• **EXERCISE DETAILS**: Using the entries below, quote exactly the span of lines that begins with the line containing "Screen dimensions: 1041x436" and ends with the final line.

• **RECORDS FOR PROCESSING**:
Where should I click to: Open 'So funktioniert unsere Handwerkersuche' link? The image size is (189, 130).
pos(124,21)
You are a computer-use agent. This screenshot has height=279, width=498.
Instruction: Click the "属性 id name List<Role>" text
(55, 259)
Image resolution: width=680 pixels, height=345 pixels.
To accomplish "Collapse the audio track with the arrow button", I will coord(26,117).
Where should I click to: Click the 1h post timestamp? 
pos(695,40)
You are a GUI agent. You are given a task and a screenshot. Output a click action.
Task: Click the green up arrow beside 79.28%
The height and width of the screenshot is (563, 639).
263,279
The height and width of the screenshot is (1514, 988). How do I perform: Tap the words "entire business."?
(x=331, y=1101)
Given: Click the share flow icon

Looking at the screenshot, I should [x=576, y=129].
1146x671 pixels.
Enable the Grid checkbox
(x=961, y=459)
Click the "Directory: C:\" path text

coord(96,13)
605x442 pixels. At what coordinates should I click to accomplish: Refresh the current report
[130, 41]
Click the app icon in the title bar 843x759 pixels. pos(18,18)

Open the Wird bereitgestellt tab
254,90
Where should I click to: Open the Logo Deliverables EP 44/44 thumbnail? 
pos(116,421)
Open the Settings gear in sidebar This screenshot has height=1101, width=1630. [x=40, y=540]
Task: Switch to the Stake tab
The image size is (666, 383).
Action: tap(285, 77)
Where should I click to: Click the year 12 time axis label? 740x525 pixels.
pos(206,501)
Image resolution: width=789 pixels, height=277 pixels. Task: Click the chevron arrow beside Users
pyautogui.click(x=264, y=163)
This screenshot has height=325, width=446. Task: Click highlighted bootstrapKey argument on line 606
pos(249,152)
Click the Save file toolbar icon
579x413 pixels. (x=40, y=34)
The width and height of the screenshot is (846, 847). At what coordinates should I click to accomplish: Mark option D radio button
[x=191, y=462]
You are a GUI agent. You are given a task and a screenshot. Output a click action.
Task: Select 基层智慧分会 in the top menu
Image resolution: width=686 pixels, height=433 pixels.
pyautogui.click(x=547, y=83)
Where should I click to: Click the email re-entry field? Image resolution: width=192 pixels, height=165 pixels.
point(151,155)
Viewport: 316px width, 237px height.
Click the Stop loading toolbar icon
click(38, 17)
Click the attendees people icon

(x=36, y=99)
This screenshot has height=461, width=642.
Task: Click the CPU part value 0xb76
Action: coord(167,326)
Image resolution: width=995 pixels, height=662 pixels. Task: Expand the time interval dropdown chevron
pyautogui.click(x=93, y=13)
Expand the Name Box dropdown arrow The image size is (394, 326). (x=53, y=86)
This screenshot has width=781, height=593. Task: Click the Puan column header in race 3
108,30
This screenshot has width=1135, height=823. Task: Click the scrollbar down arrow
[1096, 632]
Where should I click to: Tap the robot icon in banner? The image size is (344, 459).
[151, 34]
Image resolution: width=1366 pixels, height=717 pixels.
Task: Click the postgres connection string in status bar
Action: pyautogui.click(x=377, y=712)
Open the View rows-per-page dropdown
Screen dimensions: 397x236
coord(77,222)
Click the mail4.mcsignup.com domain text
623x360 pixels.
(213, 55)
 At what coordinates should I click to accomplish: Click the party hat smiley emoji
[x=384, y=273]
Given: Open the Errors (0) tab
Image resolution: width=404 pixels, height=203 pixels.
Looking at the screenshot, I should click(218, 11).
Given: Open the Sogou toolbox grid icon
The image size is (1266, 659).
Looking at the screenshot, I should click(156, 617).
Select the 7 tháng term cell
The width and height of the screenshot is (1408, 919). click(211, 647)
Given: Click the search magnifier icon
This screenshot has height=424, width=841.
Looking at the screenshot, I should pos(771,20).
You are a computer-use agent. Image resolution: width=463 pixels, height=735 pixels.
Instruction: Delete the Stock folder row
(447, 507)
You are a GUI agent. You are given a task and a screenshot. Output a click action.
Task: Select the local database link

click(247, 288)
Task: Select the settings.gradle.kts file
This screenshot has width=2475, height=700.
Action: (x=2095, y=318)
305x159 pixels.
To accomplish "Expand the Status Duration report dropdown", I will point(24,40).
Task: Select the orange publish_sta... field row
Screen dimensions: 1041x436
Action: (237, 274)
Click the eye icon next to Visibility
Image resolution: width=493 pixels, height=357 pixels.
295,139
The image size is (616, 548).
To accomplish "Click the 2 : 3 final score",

• **OUTPUT**:
Screen dimensions: 1041x436
Action: (237, 274)
Click the eye icon next to Visibility
Image resolution: width=493 pixels, height=357 pixels.
295,139
The image size is (616, 548).
To accomplish "Click the 2 : 3 final score",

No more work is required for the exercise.